Nothing but an exact copy of the records is expected here.
********
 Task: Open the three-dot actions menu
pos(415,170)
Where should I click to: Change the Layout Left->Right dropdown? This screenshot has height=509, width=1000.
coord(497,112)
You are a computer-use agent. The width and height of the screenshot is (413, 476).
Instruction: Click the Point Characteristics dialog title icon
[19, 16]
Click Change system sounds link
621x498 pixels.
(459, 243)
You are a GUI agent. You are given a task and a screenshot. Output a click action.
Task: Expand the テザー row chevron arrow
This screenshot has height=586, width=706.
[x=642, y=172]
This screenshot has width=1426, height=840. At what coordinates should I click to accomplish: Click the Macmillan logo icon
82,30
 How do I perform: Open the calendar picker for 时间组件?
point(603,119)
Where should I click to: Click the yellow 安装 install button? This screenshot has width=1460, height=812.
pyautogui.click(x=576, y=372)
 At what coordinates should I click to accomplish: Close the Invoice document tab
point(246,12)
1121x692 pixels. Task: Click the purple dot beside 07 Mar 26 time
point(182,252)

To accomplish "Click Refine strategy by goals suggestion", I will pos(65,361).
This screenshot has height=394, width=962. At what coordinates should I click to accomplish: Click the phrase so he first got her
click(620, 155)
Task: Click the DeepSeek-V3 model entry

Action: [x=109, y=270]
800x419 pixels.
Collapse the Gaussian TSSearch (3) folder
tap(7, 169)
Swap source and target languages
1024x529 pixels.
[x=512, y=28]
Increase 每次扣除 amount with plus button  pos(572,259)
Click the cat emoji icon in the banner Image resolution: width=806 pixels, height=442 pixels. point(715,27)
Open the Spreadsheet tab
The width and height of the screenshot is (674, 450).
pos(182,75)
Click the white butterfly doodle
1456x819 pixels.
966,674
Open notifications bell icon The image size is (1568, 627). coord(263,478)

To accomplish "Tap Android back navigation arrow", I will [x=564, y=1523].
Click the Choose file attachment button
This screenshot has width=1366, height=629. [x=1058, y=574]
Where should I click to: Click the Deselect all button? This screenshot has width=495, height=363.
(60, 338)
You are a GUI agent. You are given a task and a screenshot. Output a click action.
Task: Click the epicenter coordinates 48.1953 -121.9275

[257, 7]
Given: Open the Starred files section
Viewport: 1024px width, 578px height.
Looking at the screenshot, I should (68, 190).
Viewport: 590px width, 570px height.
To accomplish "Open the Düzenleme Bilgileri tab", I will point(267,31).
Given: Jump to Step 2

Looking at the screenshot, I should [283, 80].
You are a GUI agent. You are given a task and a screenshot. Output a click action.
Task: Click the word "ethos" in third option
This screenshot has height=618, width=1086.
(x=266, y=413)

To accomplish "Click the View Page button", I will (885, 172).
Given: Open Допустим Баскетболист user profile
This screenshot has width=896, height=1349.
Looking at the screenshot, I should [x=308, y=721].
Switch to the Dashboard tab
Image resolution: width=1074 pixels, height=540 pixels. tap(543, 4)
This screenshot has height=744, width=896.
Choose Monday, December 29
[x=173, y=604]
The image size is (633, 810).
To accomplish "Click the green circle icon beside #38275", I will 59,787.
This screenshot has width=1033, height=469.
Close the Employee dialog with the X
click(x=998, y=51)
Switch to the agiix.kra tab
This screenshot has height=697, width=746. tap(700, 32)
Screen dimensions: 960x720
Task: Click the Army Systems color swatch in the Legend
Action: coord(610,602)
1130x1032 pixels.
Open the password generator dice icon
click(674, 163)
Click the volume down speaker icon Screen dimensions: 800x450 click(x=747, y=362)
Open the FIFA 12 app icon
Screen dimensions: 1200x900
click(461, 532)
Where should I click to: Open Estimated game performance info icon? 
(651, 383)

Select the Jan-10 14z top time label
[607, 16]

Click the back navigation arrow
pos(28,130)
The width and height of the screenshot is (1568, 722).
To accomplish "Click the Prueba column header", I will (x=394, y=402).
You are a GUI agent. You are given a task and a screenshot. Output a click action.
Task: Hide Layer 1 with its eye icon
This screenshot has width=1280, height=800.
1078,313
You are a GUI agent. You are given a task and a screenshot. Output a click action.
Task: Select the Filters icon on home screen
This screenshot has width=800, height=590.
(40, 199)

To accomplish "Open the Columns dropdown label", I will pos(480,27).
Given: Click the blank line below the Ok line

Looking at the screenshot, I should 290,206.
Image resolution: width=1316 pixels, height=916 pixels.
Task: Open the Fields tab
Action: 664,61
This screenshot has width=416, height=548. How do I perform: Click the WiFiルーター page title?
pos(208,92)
********
*Answer to the exercise:*
 Task: Open the three-dot actions menu
pos(415,170)
Where should I click to: Change the Layout Left->Right dropdown? This screenshot has height=509, width=1000.
coord(497,112)
You are a computer-use agent. The width and height of the screenshot is (413, 476).
Instruction: Click the Point Characteristics dialog title icon
[19, 16]
Click Change system sounds link
621x498 pixels.
(459, 243)
You are a GUI agent. You are given a task and a screenshot. Output a click action.
Task: Expand the テザー row chevron arrow
This screenshot has height=586, width=706.
[x=642, y=172]
This screenshot has width=1426, height=840. At what coordinates should I click to accomplish: Click the Macmillan logo icon
82,30
 How do I perform: Open the calendar picker for 时间组件?
point(603,119)
Where should I click to: Click the yellow 安装 install button? This screenshot has width=1460, height=812.
pyautogui.click(x=576, y=372)
 At what coordinates should I click to accomplish: Close the Invoice document tab
point(246,12)
1121x692 pixels. Task: Click the purple dot beside 07 Mar 26 time
point(182,252)

To accomplish "Click Refine strategy by goals suggestion", I will pos(65,361).
This screenshot has height=394, width=962. At what coordinates should I click to accomplish: Click the phrase so he first got her
click(620, 155)
Task: Click the DeepSeek-V3 model entry

Action: [x=109, y=270]
800x419 pixels.
Collapse the Gaussian TSSearch (3) folder
tap(7, 169)
Swap source and target languages
1024x529 pixels.
[x=512, y=28]
Increase 每次扣除 amount with plus button  pos(572,259)
Click the cat emoji icon in the banner Image resolution: width=806 pixels, height=442 pixels. point(715,27)
Open the Spreadsheet tab
The width and height of the screenshot is (674, 450).
pos(182,75)
Click the white butterfly doodle
1456x819 pixels.
966,674
Open notifications bell icon The image size is (1568, 627). coord(263,478)

To accomplish "Tap Android back navigation arrow", I will [x=564, y=1523].
Click the Choose file attachment button
This screenshot has width=1366, height=629. [x=1058, y=574]
Where should I click to: Click the Deselect all button? This screenshot has width=495, height=363.
(60, 338)
You are a GUI agent. You are given a task and a screenshot. Output a click action.
Task: Click the epicenter coordinates 48.1953 -121.9275

[257, 7]
Given: Open the Starred files section
Viewport: 1024px width, 578px height.
Looking at the screenshot, I should (68, 190).
Viewport: 590px width, 570px height.
To accomplish "Open the Düzenleme Bilgileri tab", I will point(267,31).
Given: Jump to Step 2

Looking at the screenshot, I should [283, 80].
You are a GUI agent. You are given a task and a screenshot. Output a click action.
Task: Click the word "ethos" in third option
This screenshot has height=618, width=1086.
(x=266, y=413)

To accomplish "Click the View Page button", I will (885, 172).
Given: Open Допустим Баскетболист user profile
This screenshot has width=896, height=1349.
Looking at the screenshot, I should [x=308, y=721].
Switch to the Dashboard tab
Image resolution: width=1074 pixels, height=540 pixels. tap(543, 4)
This screenshot has height=744, width=896.
Choose Monday, December 29
[x=173, y=604]
The image size is (633, 810).
To accomplish "Click the green circle icon beside #38275", I will 59,787.
This screenshot has width=1033, height=469.
Close the Employee dialog with the X
click(x=998, y=51)
Switch to the agiix.kra tab
This screenshot has height=697, width=746. tap(700, 32)
Screen dimensions: 960x720
Task: Click the Army Systems color swatch in the Legend
Action: coord(610,602)
1130x1032 pixels.
Open the password generator dice icon
click(674, 163)
Click the volume down speaker icon Screen dimensions: 800x450 click(x=747, y=362)
Open the FIFA 12 app icon
Screen dimensions: 1200x900
click(461, 532)
Where should I click to: Open Estimated game performance info icon? 
(651, 383)

Select the Jan-10 14z top time label
[607, 16]

Click the back navigation arrow
pos(28,130)
The width and height of the screenshot is (1568, 722).
To accomplish "Click the Prueba column header", I will (x=394, y=402).
You are a GUI agent. You are given a task and a screenshot. Output a click action.
Task: Hide Layer 1 with its eye icon
This screenshot has width=1280, height=800.
1078,313
You are a GUI agent. You are given a task and a screenshot. Output a click action.
Task: Select the Filters icon on home screen
This screenshot has width=800, height=590.
(40, 199)

To accomplish "Open the Columns dropdown label", I will pos(480,27).
Given: Click the blank line below the Ok line

Looking at the screenshot, I should 290,206.
Image resolution: width=1316 pixels, height=916 pixels.
Task: Open the Fields tab
Action: 664,61
This screenshot has width=416, height=548. How do I perform: Click the WiFiルーター page title?
pos(208,92)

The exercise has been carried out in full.